*REQUEST A*.
Answer these questions using the text on installing fireplace floor tiles.
(i) What are the floor tiles surrounding a fireplace often called?
(ii) What kind of tape is used to attach the plastic dust sheets to the floor?
(iii) How thick should the cement backer board be for a plywood substrate?
*REQUEST B*. Repeat a passage from the fireplace floor tile text word for word. Start at the words "How to Install" and end after the words "with painter's tape.".
*REQUEST C*. Write what comes next in the text on installing fireplace floor tiles, picking up after its final sentence.

*TEXT SEGMENT*.
--------------------------------------------------

How to Install Fireplace Floor Tiles

Updated February 21, 2017

The floor tiles surrounding a fireplace are often called the hearth of the fireplace. The hearth of a fireplace is one of the most overlooked places on the fireplace. Tiling a hearth with new and fresh tiles can instantly update a fireplace and help protect the surrounding wood or carpet flooring from damage. Installing floor tile to create a functional fireplace hearth is easy when you have the proper knowledge, supplies and tools.

Protect the surrounding floors by taping plastic dust sheets to the floor with painter's tape.

Prepare the substrate of the hearth for tile. If the substrate is made of concrete, check to see if it is level. A concrete substrate that isn't level needs to be levelled with a thin-set mortar that is mixed with a latex additive. Plywood substrates should be prepared with a 1/2-inch cement backer board. Measure and cut the backer board with a utility knife and apply with construction adhesive.

--------------------------------------------------

*ENTRIES PROVIDED*.
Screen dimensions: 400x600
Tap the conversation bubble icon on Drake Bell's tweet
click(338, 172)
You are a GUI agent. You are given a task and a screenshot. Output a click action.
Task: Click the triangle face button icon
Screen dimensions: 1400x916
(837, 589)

--------------------------------------------------

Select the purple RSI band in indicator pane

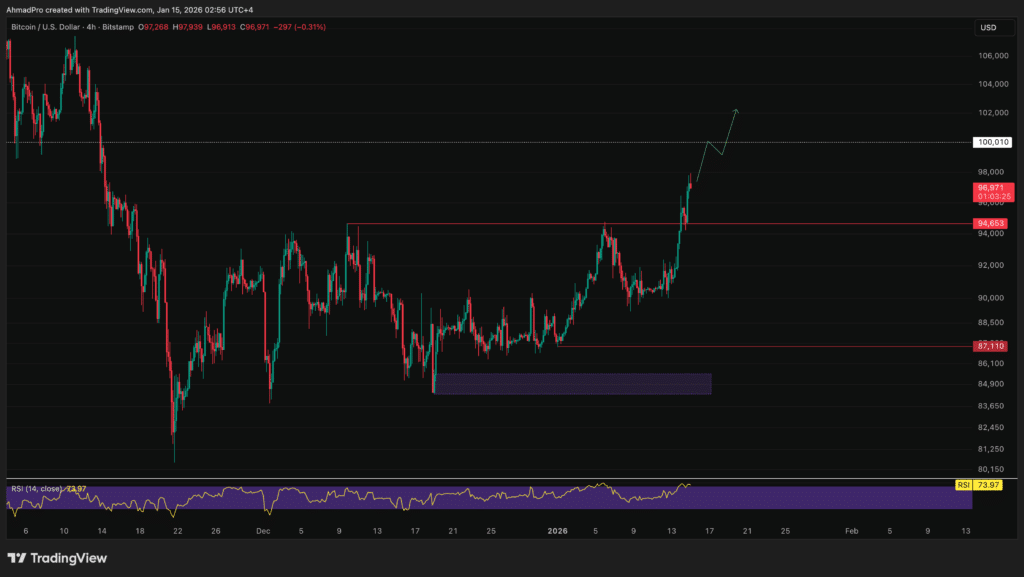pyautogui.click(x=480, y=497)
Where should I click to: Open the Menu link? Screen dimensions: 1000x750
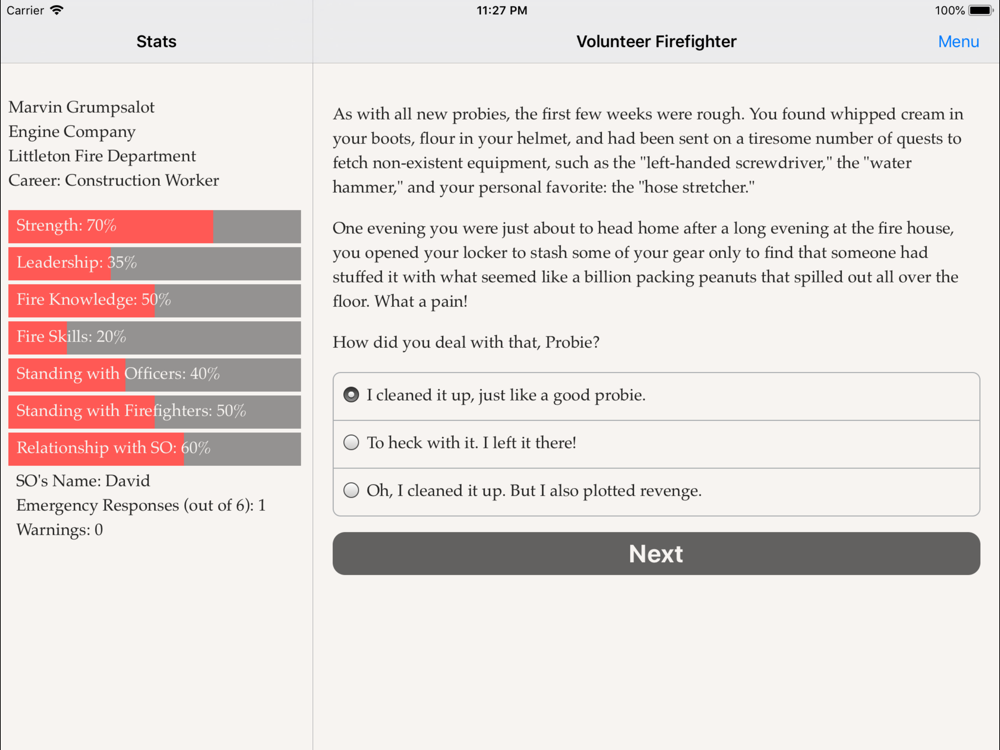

--------------------------------------------------

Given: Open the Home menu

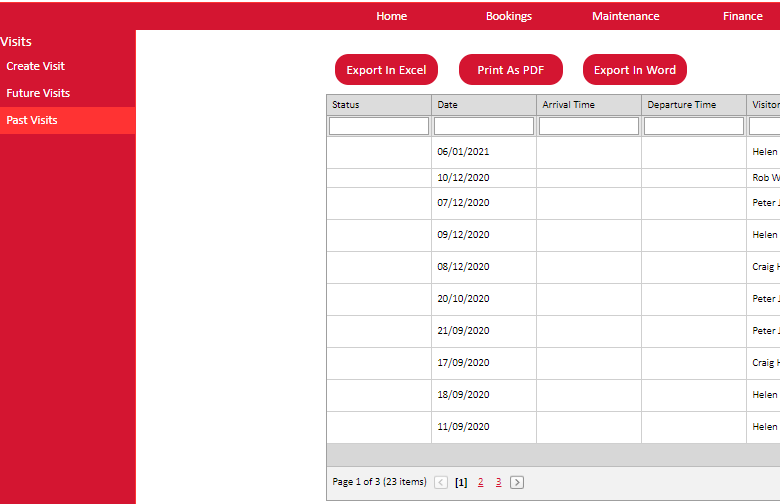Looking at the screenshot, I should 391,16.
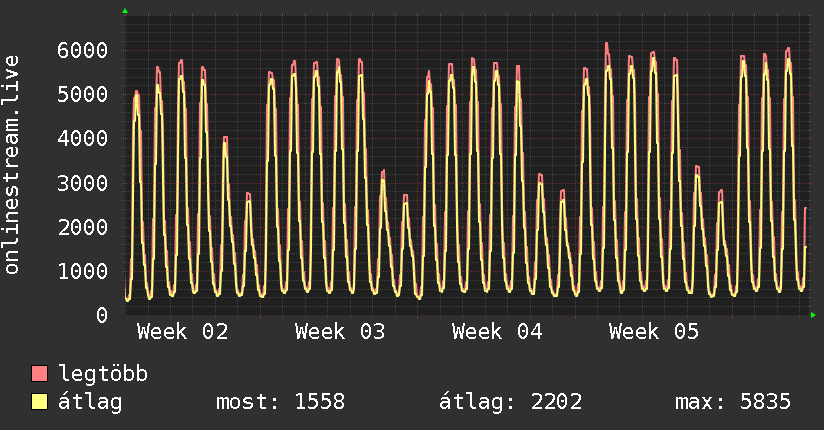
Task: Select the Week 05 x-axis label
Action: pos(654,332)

--------------------------------------------------

*WRITTEN REPLY A*.
(i) The hearth of the fireplace.
(ii) Painter's tape.
(iii) 1/2 inch.

*WRITTEN REPLY B*.
How to Install Fireplace Floor Tiles

Updated February 21, 2017

The floor tiles surrounding a fireplace are often called the hearth of the fireplace. The hearth of a fireplace is one of the most overlooked places on the fireplace. Tiling a hearth with new and fresh tiles can instantly update a fireplace and help protect the surrounding wood or carpet flooring from damage. Installing floor tile to create a functional fireplace hearth is easy when you have the proper knowledge, supplies and tools.

Protect the surrounding floors by taping plastic dust sheets to the floor with painter's tape.

*WRITTEN REPLY C*.
Use a measuring tape to mark the centre point of the hearth. First measure the length of the hearth and mark the centre of the hearth. Repeat with the width. The cross point between the two lines should be the centre point of the hearth.

Practice laying the tile without mortar. Starting at the centre point, lay the tile like you would with thin-set mortar. This will give you an idea of how many tiles will need to be cut.

Mix the thin-set mortar with a latex additive. Once mixed, use a notched trowel to apply the mortar to the substrate. Apply the mortar with the flat side of the trowel and use the notched end of the trowel to remove the excess. Only apply a small amount of thin set at a time.

Lay the tiles in place on top of the thin set. Use tile spacers to get the correct spacing between the tiles.

Use a tile saw to cut the tiles that need to be cut. These will typically be the tiles along the edges of the fireplace hearth.

Mix the grout according to manufacturer's instructions.

Apply grout with a rubber float. Ensure that all of the tile joints are completely filled with grout.

Remove excess grout with a damp sponge. Be careful not to remove too much grout from the joints while wiping away the excess grout. Allow to dry overnight before using.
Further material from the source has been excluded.